On Thursday morning, the campaign for New York Democratic Senator Kirsten Gillibrand sent out an email with the subject line, “Gabby,” raising money for Giffords, a close friend. “Gabby needs to put all her energy into her recovery, but when she returns to work, she will have a tough re-election to deal with,” the letter read. “By making a contribution to Gabby’s campaign today, you can help ensure she has the resources to return to Congress where she’s so badly needed.”

The letter comes in the wake of recent reports that the Giffords campaign raised nearly $200,000 over the summer, and has nearly a million dollars cash on hand.

However, the Giffords campaign say that the numbers don’t mean anything — especially since they have until next spring to formally submit the necessary signatures to get on the ballot. “Congresswoman Giffords has not yet decided about next year — she is focused on her recovery as Senator Gillibrand wrote in her email,” said a Giffords campaign spokesman.  “We are preparing her campaign as normal, so if she decides to run, it’s ready to go.” 

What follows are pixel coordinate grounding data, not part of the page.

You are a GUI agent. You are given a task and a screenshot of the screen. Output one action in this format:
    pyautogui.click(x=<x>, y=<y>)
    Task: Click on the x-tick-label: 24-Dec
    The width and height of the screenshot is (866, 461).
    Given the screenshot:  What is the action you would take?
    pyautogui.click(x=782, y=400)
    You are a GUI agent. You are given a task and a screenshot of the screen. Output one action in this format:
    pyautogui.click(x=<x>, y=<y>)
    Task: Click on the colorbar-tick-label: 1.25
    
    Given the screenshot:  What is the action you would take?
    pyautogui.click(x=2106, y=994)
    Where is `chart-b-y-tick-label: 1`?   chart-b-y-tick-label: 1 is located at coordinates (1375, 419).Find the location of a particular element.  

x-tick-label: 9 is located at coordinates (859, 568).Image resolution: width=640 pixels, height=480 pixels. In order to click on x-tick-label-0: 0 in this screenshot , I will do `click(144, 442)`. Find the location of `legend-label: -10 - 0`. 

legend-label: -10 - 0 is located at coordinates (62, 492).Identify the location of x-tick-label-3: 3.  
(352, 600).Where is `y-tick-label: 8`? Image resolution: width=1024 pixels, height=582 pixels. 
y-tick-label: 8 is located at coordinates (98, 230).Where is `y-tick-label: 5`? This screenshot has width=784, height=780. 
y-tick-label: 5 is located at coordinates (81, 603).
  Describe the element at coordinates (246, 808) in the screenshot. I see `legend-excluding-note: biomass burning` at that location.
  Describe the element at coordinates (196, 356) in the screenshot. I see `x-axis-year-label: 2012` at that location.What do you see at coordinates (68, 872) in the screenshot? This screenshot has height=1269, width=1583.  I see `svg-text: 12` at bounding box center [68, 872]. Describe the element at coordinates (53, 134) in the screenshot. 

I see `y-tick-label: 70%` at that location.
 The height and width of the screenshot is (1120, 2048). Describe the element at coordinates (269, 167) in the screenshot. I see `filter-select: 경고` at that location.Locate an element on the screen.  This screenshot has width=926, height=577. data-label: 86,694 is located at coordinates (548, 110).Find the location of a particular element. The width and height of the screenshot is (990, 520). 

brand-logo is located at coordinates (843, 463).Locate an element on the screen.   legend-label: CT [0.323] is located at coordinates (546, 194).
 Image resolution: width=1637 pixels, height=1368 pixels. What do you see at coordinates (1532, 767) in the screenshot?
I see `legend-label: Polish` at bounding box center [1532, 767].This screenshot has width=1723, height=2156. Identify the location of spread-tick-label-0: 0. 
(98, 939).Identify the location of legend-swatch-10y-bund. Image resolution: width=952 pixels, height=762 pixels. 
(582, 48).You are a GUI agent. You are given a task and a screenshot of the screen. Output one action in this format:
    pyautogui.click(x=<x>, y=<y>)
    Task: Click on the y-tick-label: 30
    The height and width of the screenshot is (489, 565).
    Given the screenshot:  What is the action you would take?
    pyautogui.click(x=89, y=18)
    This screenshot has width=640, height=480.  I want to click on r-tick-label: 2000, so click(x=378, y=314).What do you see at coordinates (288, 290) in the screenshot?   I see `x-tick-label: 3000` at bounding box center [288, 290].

A spokesman for the Gillibrand campaign added the email was intended to make sure that the Giffords had enough money in case she ran for re-election, but right now the Congresswoman was concentrating on the “even more challenging task of rehabilitation.”

And — seriously — who would go against the wishes of even the Republican Party and actually run against Gabby Giffords, or at least pressure her to make a decision as soon as possible?

Meet Arizona State Senator Frank Antenori, who has filed papers and recently suggested, among other things, that delaying an announcement could be part of a strategy to keep Republicans away from a seat in a moderate-leaning district that Giffords barely won in 2008. “You are not going to use this strategy for a political purpose and try to keep Republicans out of the race until May,” he said.